### INSTRUCTIONS TO FOLLOW
Answer these questions using the profile of Sophie Bols:
1. Which university awarded her Master of Laws?
2. Which two European supranational courts' case law does her research analyze?
3. Which body funds her doctoral research?

### EXTRACT TO READ
[Start of Attachment]

Sophie Bols
Sophie Bols is a doctoral researcher at the Centre for Law, Families and Diversity and the Migration Law Research Group at Ghent University. Her PhD research examines how the European Union's legal strategies on border governance produce and reinforce gendered constructions of racialised migrant masculinity.
Taking a socio-legal and intersectional approach, her research analyses the EU's legal framework on border governance and European supranational case law (ECtHR and CJEU) using a critical discourse-analytic approach. It examines how gender intersects with other social markers, such as race, class, and religion, in shaping exclusionary representations of racialised migrant men, and how these representations are both normalised and mobilised through legal language and judicial reasoning. These legal and discursive constructions are then placed in dialogue with the lived experiences of racialised migrant men navigating EU borders, exploring how they negotiate imposed masculinities and how these constructions relate to their experiences and interpretations of masculinity.
Her research contributes to legal scholarship by addressing the relative absence of masculinity as an analytical category in migration law, while offering new insights into the gendered dimensions of EU border governance, and by applying an intersectional lens not only to her research topic but also to the methodological choices within her research.
Sophie holds a Master of Laws (cum laude) from KU Leuven and a Master of Arts in Gender and Diversity Studies (magna cum laude) from Ghent University. She is an editor of the International Encyclopaedia for Migration Law and the Strasbourg Observers Blog. She is affiliated with Ghent University's Human Rights Centre and the Centre for the Social Study of Migration and Refugees (CESSMIR), and teaches as a legal coach in the Human Rights and Migration Law Clinic. Her doctoral research is funded by the Research Foundation Flanders (FWO).

[End of Attachment]

[Stored records]
[Start of Attachment]

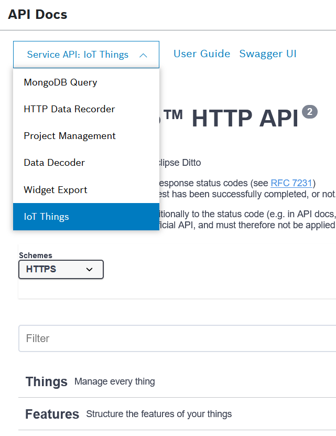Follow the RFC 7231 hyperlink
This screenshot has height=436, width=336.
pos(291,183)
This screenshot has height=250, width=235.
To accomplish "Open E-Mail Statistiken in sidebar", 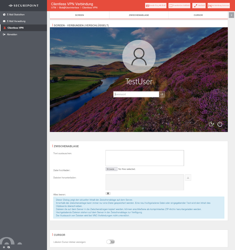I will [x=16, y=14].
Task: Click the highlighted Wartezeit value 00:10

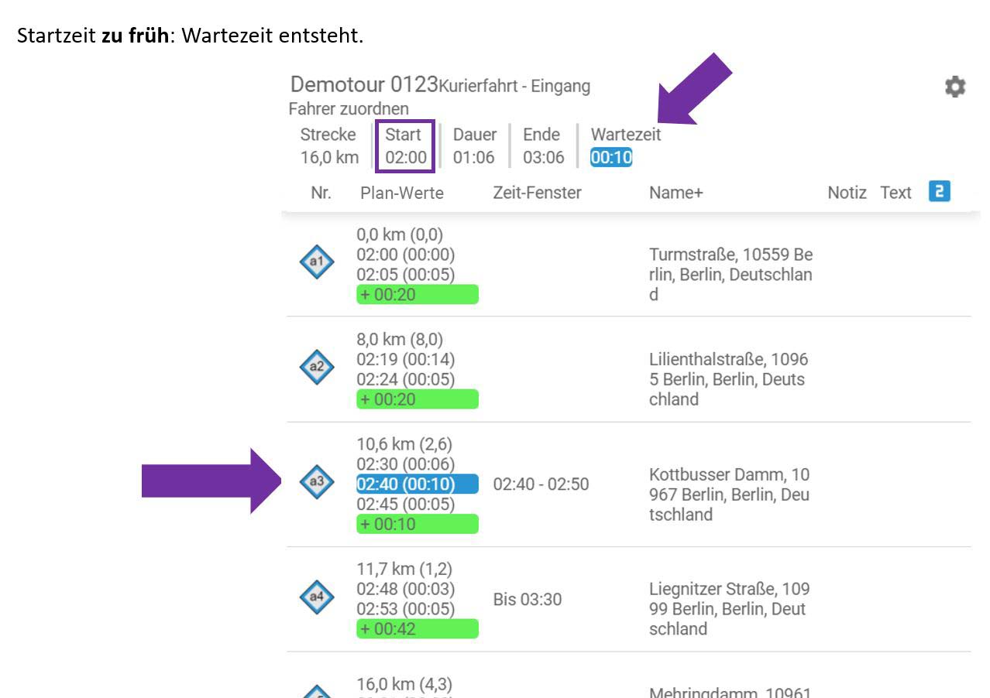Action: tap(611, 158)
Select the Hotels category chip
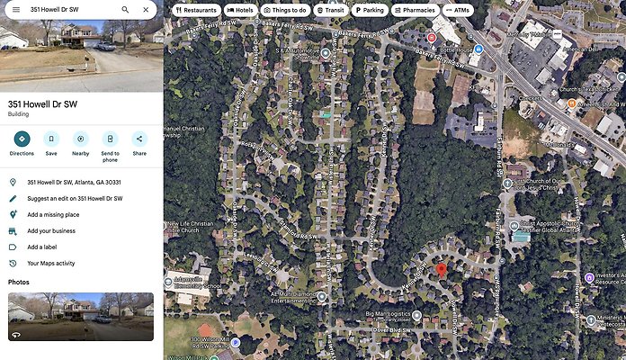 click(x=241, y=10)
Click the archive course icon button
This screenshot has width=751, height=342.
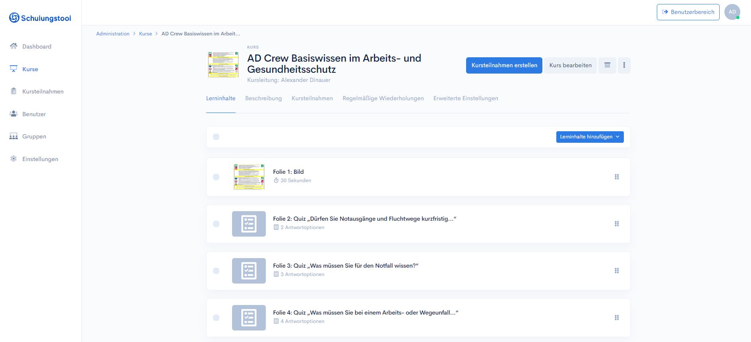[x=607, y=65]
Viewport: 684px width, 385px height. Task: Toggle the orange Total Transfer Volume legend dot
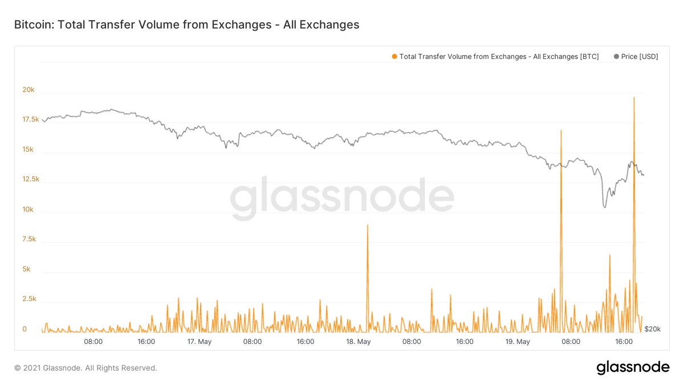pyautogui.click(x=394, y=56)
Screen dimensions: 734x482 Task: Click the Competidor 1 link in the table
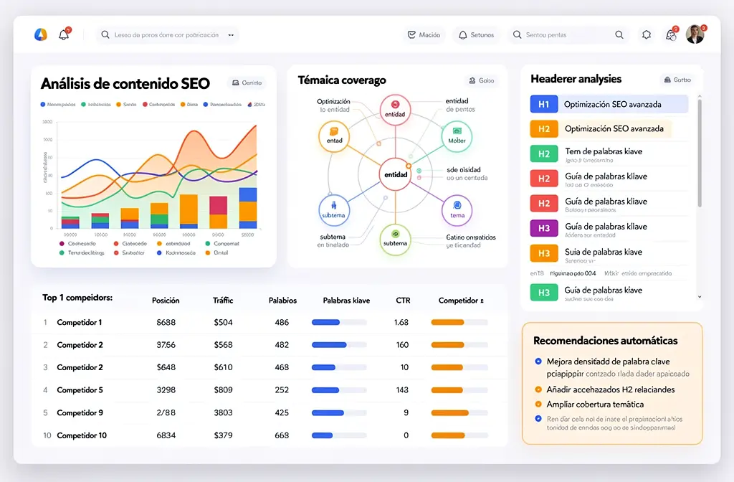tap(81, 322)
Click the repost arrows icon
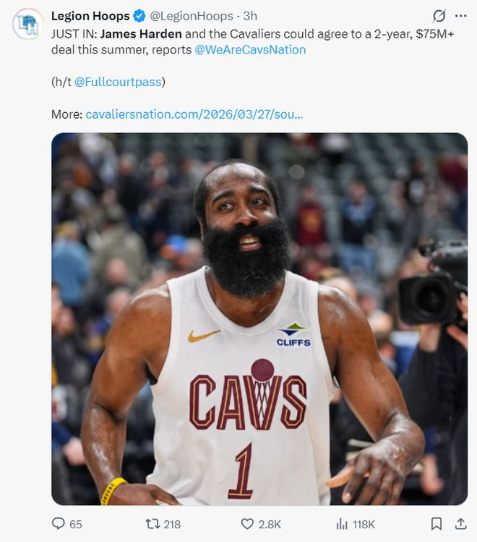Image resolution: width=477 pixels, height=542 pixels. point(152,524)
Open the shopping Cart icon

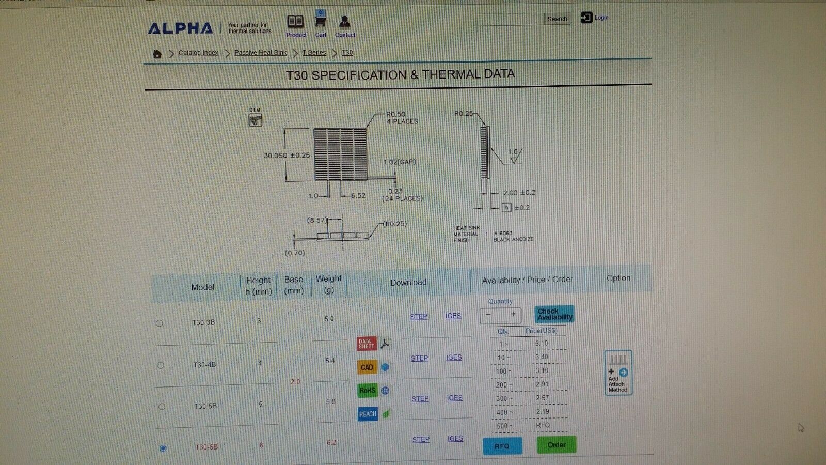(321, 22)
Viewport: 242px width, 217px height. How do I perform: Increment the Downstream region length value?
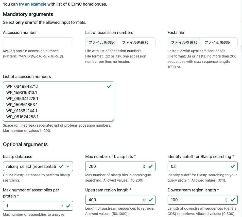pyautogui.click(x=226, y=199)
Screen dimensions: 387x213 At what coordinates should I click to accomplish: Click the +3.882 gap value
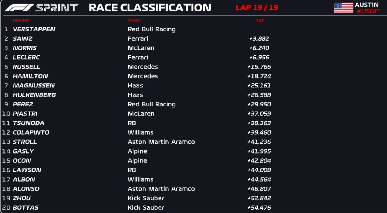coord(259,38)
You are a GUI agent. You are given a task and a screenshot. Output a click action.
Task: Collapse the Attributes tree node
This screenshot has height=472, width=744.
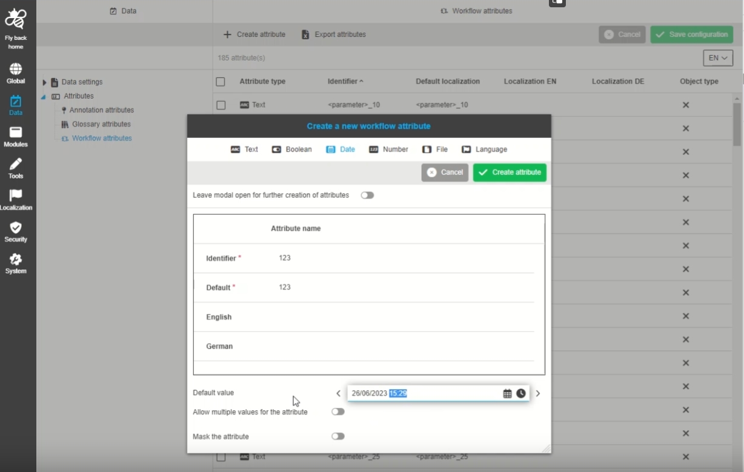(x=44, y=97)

[End of Attachment]

### EXERCISE RESPONSE
1. KU Leuven
2. The ECtHR and the CJEU
3. The Research Foundation Flanders (FWO)